Miss Williams, who will not be reinstated at Bridgtown Primary School in Cannock, added: “I can walk away with my head held high but it was a hollow victory because I lost the job I loved. That school had been my life for 20 years, first as a parent, then a voluntary worker and finally as a teaching assistant for the last 12 years. I would arrive early and leave late. Nothing was too much trouble for me. I did the costumes for stage performances, helped out at fetes and after school clubs.
“I would probably have been there until the day I died if this had not happened. I loved the work and I miss it terribly, especially the kids. I think of them having a good time at their proms and discos. I even missed the school centenary.”
Miss Williams, who lives with her partner of 26-years Peter Paggett in Foster Avenue, Hednesford, was called to a disciplinary hearing in October 2011 after a teacher claimed that she had used the F-word in the playground, although that person admitted it was out of the earshot of children.

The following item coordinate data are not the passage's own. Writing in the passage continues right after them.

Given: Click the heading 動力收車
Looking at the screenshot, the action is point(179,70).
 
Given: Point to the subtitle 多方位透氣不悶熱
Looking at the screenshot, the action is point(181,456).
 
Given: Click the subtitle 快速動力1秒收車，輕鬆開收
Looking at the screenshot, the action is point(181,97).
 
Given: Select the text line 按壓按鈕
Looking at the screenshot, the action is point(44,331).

She denied the allegation.
Further claims were then made about ‘inappropriate’ images on Facebook of her dressed as a St Trinian’s Girl at a private birthday party and others at an office Christmas party.
Tribunal chairman David Ansti concluded the school failed to give her adequate guidelines on what language to use at work and failed to verify the allegations. He added that no computer policy had been breached.
Miss Williams, who is currently working as a volunteer with play rangers and a Chadsmoor childrens centre, concluded: “The money is irrelevant. This was about my reputation and now I can draw a line under it and get on with the rest of my life.” She added: “The only problem now is that my friends keep asking me for legal advice.”